I mention this all because he used to recommend shows to me, and I would dutifully note them down, but I eventually had to realise that, as someone who worked full-time, I was never going to see them all. Not just that it would take a while for me to catch up, or that I’d skip some, but that I would simply never see them. That took some effort to accept, not only because I knew Dad’s recommendations were heartfelt and he enjoyed it when I liked things he had liked, but because it dragged me to a wider recognition of art and culture, that there would always be things I didn’t read/see/hear, that life wasn’t a game of catch-up, because new content, good and bad, is being produced all the time, and there will always be more things that appeal to you superficially than you can ever consume or absorb.
In recent years, therefore, I’ve regarded artefacts garlanded with critical claim in a measured way: to take a recent example, friends have recommended Stranger Things to me, and while it’s not really in my normal field anyway (despite featuring Winona Ryder and, well, the 1980s), there are already 34 episodes out there, each something like 80 minutes long, and if I’m realistic I know I’ll never see it. I’m sure it’s very good; and the saying in the German General Staff may have been that there are 24 hours in a day, and then there’s the night, but the world has physical limits. (I might also say I’ve never seen anything more than a few seconds of Game of Thrones but I’m much less sure that’s good; I can’t shake the feeling that Stewart Lee was right when he balefully dubbed it “Peter Stringfellow’s Lord of the Rings”.) And so, I had supposed, it would be with Peaky Blinders.
There is plenty to attract me to Peaky Blinders. The initial setting of the months after the First World War is a rich playground for dramatists; organised crime makes for good drama, as does a foundation of real life; and Cillian Murphy is a compelling screen presence, Sam Neill is always watchable and brings a creditable Northern Irish accent to the part (he was born in Omagh, of course) and the late Helen McCrory is a dark, brittle, glittering star as Polly Gray, the aunt of Murphy’s crime boss Tommy Shelby who has been running the family’s affairs while the men were away fighting in the War. But somehow it never quite hauled itself to the top of my list since hitting the screens in September 2013 (Jesus God, really? A decade ago?). Last night, at a loose end, I watched the first two episodes.

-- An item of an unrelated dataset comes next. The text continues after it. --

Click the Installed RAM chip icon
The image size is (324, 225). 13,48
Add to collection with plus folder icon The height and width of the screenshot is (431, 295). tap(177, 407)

Here are some provisos. I was entertained by what I saw—it was more interesting than I had anticipated—but I don’t know if I’ll press on or if life, as it sometimes does, will get in the way. That’s no comment in either direction on the quality of the show, though, as I say, the lead performers are first-rate. I also fully understand that my criticisms (hesitations? questions? desires for clarification?) will strike a chord with only a very few, perhaps none. But they may give you an insight into the way my mind sometimes works and what happens if you spend an adult life—more than three decades now, anyhow—obsessed with organisations, hierarchies, institutions and organisms, which is, for better or worse, one of the main ways I view the world.

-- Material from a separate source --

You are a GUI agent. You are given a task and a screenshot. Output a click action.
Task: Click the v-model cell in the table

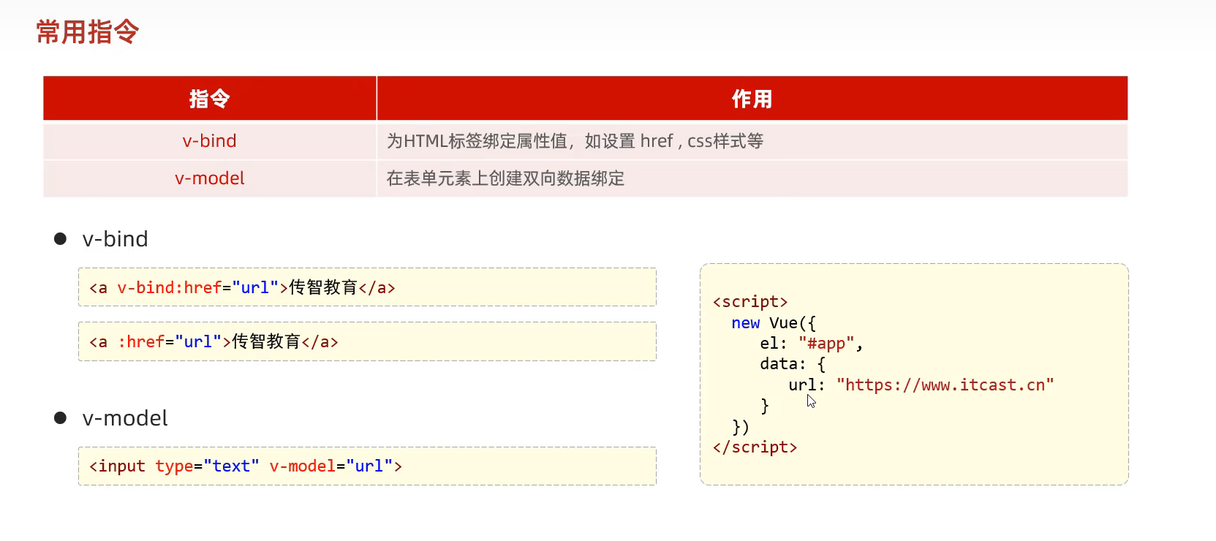210,178
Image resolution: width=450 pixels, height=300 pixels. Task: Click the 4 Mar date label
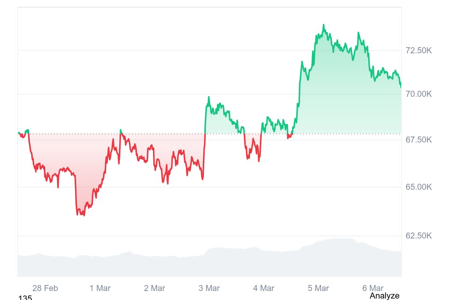(264, 288)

If you’ve seen Peaky Blinders you’ll know the set-up and if you haven’t it would take too long to do it justice, so let’s just sketch a very faint mise-en-scène by saying that Tommy Shelby (Cillian Murphy) is the head of a criminal gang based in Birmingham called the Peaky Blinders (who existed, though in reality they flourished before the First World War, from the 1880s). He has been decorated for bravery in the War but has now returned to Birmingham, and has acquired by theft a considerable number of guns from the local BSA factory in Small Heath. The authorities, fearful of Communist subversion and with an eye on the ongoing disorder in Ireland, are very keen to recover so many weapons, and Detective Chief Inspector Chester Campbell (Sam Neill), who has made his reputation fighting gangs and corruption in Belfast, is brought in to ‘clean up’ Birmingham, and find the stolen cache of arms. He is appointed by Winston Churchill, who appears played by actor, writer and magician Andy Nyman.
There’s a lot going on here which I’m still picking apart. We’ll set aside some minor things: Campbell, as a senior policeman in Belfast, is presumably an officer of the Royal Irish Constabulary; the RIC didn’t have uniformed chief inspectors but I’ll be generous and assume the writers were familiar with the Constabulary and Police (Ireland) Act 1918 and had read the provisions in Schedule 2 for paying “chief inspectors” in the Detective Division.

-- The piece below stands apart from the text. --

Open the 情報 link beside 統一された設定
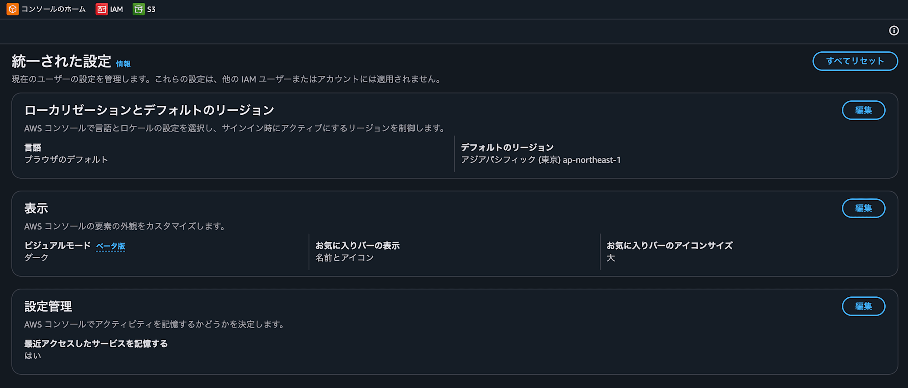This screenshot has width=908, height=388. (x=123, y=64)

Was Campbell head of the police in Belfast overall? There were precious few plain-clothes detectives in the city—the RIC’s headquarters was in Dublin, remember—and their main duty, from about 1886, was to scan the horizon and sniff the air for political dissent and likely public disorder. One district inspector said at the time “There is not much crime in Belfast in the ordinary acceptance of the term”, and the crime rate was indeed staggeringly low: between 1864 and 1894, a little over 5,000 indictable criminal offences were recorded, while in the same period the Dublin Metropolitan Police dealt with nearly 120,000. By 1914, while there were 1,261 policemen in Belfast, they were led by only seven district inspectors and the Belfast Town Commissioner, who ranked as a county inspector. Where was Campbell in this hierarchy?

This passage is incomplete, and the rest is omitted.